[START OF Passage]

You’d like to skip through the parks, run along the beaches, start dreaming of houses and kids and eventually plan a big ol’ wedding together. Right?
Well, it’s attainable as long as you don’t fall into certain traps and personality traits that can cost you dearly along the way.
Women everywhere say they want a nice guy, one who is loyal, honest, trustworthy, passionate and attentive. They don’t want a smothering type, but they don’t want one not calling for days or weeks either.
They say, as far as long-term relationships go, the tattooed guy ripping his Harley down the street with cops on his tail is out, and the one pushing papers inside a sterile office asking you to cook dinner like his mama used to is off the list as well. There has to be a balance.

[END OF Passage]

What to work on
In the dating advice passage, what qualities do women say they want in a nice guy?

[START OF Dataset records]

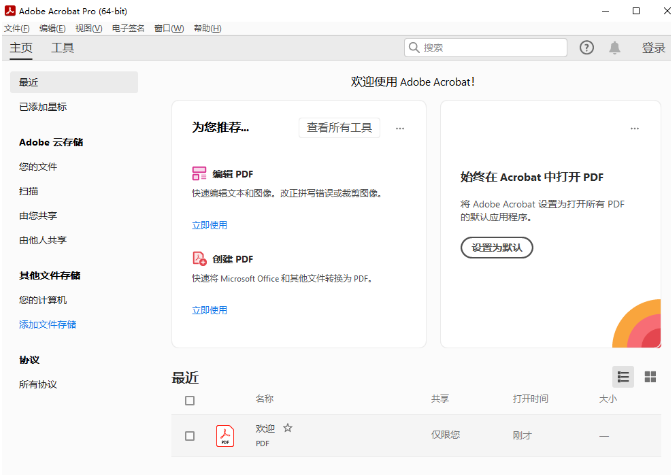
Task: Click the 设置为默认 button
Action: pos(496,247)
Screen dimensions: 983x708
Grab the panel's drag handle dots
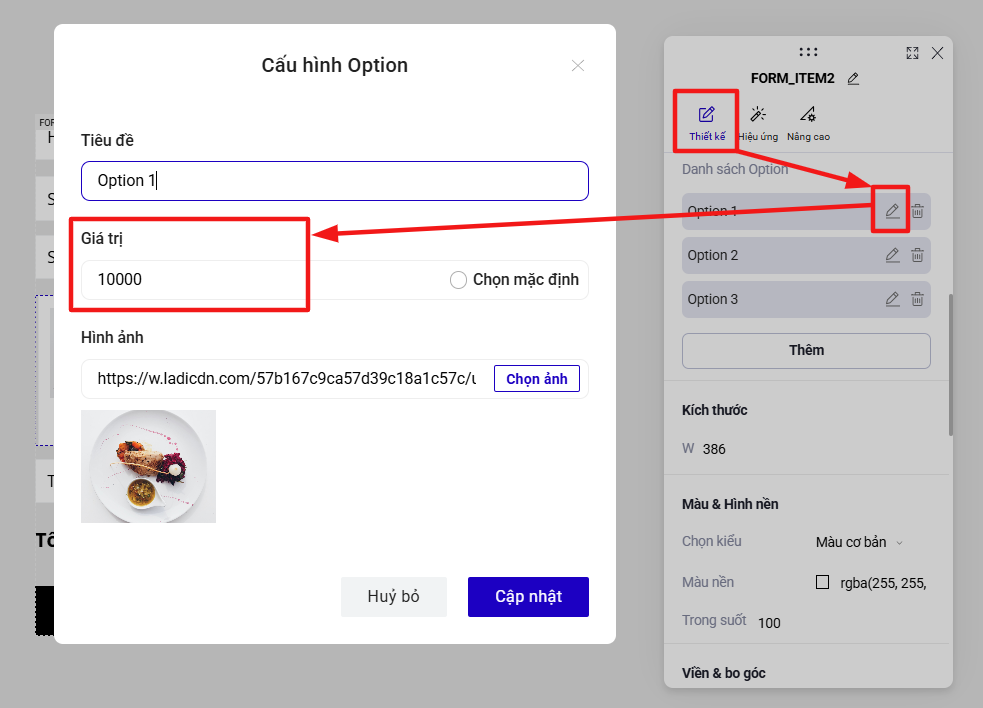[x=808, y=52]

[END OF Dataset records]

Output
Loyal, honest, trustworthy, passionate and attentive.